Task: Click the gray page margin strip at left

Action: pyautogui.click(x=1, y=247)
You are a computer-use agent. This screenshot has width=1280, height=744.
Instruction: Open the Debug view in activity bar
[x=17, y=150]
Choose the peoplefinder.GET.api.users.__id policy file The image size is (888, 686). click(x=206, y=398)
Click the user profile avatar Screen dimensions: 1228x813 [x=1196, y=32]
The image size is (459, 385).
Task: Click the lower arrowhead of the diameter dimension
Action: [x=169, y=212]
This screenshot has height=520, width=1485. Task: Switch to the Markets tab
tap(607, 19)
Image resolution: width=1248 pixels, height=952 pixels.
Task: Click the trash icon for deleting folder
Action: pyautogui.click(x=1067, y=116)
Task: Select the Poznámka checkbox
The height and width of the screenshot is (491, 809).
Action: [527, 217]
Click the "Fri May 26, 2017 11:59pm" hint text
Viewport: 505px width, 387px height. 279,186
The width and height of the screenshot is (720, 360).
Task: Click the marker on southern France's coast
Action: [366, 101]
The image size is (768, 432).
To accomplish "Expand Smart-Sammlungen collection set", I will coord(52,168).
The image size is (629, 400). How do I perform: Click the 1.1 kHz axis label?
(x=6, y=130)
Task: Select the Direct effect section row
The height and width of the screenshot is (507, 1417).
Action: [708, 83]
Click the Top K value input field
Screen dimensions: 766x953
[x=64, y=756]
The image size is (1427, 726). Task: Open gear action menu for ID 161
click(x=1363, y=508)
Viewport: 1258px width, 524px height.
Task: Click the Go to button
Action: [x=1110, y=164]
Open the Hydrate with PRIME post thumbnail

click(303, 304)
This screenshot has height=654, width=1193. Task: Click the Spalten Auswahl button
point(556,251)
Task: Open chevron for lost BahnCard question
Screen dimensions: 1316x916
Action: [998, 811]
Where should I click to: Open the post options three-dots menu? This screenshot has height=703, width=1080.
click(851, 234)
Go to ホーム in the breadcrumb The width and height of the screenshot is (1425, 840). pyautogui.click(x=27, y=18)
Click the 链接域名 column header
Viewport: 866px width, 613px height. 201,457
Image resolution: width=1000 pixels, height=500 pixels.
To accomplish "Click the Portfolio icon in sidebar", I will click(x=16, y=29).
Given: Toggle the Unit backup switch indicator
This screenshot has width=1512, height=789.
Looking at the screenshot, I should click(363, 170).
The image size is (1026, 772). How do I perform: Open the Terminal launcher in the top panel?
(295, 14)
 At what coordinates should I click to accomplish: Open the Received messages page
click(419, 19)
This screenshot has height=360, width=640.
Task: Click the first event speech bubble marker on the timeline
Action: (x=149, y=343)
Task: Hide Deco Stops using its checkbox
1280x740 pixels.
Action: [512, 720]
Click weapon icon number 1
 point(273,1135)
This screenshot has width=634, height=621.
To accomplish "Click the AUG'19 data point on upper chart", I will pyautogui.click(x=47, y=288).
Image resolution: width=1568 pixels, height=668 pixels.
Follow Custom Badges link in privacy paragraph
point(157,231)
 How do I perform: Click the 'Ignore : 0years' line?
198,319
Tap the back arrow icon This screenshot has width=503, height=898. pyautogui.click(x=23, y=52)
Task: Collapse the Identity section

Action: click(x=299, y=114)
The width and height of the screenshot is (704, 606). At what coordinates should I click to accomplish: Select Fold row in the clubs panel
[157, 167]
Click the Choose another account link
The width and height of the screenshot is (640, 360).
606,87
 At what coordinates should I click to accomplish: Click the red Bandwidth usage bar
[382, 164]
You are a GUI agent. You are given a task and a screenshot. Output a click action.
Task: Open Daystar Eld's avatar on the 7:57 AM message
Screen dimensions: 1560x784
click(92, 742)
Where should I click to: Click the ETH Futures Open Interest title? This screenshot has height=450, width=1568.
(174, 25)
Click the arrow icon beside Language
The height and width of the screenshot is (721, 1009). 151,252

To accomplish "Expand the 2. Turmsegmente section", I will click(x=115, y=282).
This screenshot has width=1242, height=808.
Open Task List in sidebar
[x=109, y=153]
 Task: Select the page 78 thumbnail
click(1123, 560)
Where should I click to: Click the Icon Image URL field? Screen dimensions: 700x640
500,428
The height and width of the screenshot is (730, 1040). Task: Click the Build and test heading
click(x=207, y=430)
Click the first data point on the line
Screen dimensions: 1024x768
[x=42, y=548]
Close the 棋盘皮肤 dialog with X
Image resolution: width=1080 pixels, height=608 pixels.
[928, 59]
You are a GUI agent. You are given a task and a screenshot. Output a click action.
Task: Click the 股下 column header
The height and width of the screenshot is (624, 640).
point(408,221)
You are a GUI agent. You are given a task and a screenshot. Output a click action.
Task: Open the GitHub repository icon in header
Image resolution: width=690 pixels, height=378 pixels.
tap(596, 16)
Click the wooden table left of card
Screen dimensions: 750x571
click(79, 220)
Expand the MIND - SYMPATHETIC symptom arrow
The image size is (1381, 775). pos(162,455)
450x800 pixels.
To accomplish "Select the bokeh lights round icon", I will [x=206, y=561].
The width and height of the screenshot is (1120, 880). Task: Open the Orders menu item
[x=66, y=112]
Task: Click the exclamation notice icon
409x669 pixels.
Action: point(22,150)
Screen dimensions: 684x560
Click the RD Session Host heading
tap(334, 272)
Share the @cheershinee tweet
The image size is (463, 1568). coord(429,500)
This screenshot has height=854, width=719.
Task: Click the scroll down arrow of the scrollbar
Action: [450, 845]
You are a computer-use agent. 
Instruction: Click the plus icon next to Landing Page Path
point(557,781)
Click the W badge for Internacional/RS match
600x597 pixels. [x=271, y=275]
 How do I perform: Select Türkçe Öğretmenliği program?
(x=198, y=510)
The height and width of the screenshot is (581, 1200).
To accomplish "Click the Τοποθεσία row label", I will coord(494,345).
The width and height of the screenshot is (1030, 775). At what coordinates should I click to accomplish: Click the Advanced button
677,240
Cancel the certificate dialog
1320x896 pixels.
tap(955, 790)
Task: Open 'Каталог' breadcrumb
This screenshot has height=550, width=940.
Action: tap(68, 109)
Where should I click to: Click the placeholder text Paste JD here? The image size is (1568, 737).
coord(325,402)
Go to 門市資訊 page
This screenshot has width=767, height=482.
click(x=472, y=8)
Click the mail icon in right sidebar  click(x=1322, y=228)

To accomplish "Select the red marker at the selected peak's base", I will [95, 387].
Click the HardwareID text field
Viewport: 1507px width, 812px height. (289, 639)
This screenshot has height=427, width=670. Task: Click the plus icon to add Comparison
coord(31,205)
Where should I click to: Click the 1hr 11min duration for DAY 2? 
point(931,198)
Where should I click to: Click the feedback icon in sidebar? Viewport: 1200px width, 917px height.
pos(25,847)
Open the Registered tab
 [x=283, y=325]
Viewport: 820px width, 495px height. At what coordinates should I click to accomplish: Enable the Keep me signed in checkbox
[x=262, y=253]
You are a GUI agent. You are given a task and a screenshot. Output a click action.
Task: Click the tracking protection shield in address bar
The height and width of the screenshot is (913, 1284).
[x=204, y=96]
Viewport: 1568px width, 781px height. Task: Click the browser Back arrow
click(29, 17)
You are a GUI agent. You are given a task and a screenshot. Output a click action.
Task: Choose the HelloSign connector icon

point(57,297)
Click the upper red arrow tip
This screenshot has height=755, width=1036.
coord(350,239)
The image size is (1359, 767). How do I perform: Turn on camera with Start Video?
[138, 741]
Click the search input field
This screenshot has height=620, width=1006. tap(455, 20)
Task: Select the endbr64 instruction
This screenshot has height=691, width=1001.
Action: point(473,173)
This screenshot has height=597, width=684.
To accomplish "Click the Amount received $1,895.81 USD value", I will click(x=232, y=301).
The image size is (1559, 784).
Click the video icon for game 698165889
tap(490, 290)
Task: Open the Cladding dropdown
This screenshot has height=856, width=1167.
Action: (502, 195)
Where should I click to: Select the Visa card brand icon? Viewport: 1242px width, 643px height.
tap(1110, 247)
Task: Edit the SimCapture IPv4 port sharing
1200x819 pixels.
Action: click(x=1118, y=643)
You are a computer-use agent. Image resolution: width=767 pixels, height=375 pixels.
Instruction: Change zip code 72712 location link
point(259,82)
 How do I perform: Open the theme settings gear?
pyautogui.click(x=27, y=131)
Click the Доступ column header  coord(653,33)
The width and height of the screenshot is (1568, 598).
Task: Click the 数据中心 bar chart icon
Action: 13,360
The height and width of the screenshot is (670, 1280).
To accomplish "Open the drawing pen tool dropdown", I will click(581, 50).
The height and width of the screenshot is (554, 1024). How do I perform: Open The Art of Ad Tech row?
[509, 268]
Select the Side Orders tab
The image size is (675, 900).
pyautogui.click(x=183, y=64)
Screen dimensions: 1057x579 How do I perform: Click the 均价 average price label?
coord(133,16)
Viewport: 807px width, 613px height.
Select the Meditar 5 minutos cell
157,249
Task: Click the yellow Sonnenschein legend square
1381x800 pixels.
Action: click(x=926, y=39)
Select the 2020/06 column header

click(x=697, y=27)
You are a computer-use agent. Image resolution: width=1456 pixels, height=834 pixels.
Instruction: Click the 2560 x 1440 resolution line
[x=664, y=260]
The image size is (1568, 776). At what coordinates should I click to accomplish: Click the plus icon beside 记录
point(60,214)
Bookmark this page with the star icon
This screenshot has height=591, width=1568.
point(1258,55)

What is being asked: In the listing above, find the lines holding the word "will" and copy them.

Result:
To accomplish "Expand Smart-Sammlungen collection set", I will coord(52,168).
To accomplish "Click the Portfolio icon in sidebar", I will click(x=16, y=29).
To accomplish "Click the AUG'19 data point on upper chart", I will pyautogui.click(x=47, y=288).
To accomplish "Expand the 2. Turmsegmente section", I will click(x=115, y=282).
To accomplish "Select the bokeh lights round icon", I will [x=206, y=561].
To accomplish "Click the Τοποθεσία row label", I will coord(494,345).
To accomplish "Select the red marker at the selected peak's base", I will [95, 387].
To accomplish "Click the Amount received $1,895.81 USD value", I will click(x=232, y=301).
To accomplish "Open the drawing pen tool dropdown", I will click(581, 50).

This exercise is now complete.